1. By adding the published interest rate in effect for the last business day of the month prior to each month of the refund period and the published rate in effect for the last business day of each month of the refund period divided by twenty four (24) to obtain the average monthly interest rate;

 

2. The average monthly interest rate for the month prior to distribution shall be the same as the last calculated average monthly interest rate.

 

(c) The average monthly interest rate shall be applied to the sum of the previous month's ending balance (including monthly interest accruals) and the current month's ending balance divided by two (2) to accomplish a compounding effect.

 

(d) Interest Multiplier. When the refund is computed for each customer, an interest multiplier may be applied against the amount of each customer's refund in lieu of a monthly calculation of the interest for each customer. The interest 7-46 multiplier shall be calculated by dividing the total amount refundable to all customers, including interest, by the total amount of


 the refund, excluding interest. For the purpose of calculating the interest multiplier, the utility may, upon approval by the Commission, estimate the monthly refundable amount.

 

(e) Commission staff shall provide applicable interest rate figures and assistance in calculations under this rule upon request of the affected utility.

 

(5) Method of Refund Distribution. For those customers still on the system, a credit shall be made on the bill. In the event the refund is for a greater amount than the bill, the remainder of the credit shall be carried forward until the refund is completed. If the customer so requests, a check for any negative balance must be sent to the customer within ten (10) days of the request. For customers entitled to a refund but no longer on the system, the company shall mail a refund check to the last known billing address except that no refund for less than $1.00 will be made to these customers.

 

(6) Security for Money Collected Subject to Refund.

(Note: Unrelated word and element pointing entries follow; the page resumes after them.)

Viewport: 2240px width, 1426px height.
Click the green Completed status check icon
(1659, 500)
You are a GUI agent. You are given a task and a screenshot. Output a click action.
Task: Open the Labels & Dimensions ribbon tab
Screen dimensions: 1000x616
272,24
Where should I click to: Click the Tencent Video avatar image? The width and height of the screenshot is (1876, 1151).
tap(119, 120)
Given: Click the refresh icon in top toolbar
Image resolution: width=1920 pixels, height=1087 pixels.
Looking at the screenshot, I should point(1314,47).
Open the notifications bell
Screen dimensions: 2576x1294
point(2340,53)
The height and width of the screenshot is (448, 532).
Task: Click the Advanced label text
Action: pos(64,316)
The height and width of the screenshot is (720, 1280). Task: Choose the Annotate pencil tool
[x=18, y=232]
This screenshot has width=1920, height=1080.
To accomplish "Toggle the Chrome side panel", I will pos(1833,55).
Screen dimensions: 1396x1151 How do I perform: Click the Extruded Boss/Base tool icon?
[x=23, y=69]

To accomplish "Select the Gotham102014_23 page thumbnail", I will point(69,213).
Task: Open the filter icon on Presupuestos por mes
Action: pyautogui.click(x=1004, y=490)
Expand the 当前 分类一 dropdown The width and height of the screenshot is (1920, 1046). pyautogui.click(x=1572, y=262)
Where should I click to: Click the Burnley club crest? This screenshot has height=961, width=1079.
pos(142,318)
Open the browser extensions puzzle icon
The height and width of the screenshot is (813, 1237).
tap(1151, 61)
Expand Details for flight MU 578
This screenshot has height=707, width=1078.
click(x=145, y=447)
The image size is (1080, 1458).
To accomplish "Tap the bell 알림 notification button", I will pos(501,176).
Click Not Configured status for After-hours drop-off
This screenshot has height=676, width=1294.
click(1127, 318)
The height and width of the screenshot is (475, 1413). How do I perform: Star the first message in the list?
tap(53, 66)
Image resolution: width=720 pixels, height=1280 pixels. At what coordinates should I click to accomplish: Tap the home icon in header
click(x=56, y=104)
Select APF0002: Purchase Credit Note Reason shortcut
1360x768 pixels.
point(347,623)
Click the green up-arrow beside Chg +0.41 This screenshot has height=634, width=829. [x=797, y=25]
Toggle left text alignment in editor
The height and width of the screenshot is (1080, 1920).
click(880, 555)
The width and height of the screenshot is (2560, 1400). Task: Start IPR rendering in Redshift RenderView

In the case of money being collected subject to refund, the money shall be secured by a bond unless the Commission specifically authorizes some other type of security such as placing the money in escrow, approving a corporate undertaking, or providing a letter of credit. The Commission may require the company to provide a report by the 10th of each month indicating the monthly and total amount of money subject to refund as of the end of the preceding month. The report shall also indicate the status of whatever security is being used to guarantee repayment of the money.

 

(7) Refund Reports. During the processing of the refund, monthly reports on the status of the refund shall be made by the 10th of the following month. In addition, a preliminary report shall be made within thirty (30) days after the date the refund is completed and again 90 days thereafter. The above reports shall specify the following:

 

(a) The amount of money to be refunded and how that amount was computed;

 

(b) The amount of money actually refunded;

 

(c) The amount of any unclaimed refunds; and

 

(d) The status of any unclaimed amounts.

 

(8) With the last report under subsection (7) of this rule, the company shall suggest a method for disposing of any unclaimed amounts. The Commission shall then order a method of disposing of the unclaimed funds.

 

Specific Authority: 350.127(2), F.S.

Law Implemented: 366.06(3), 366.071(2), F.S.

History: New 8/17/83, formerly 25-7.91.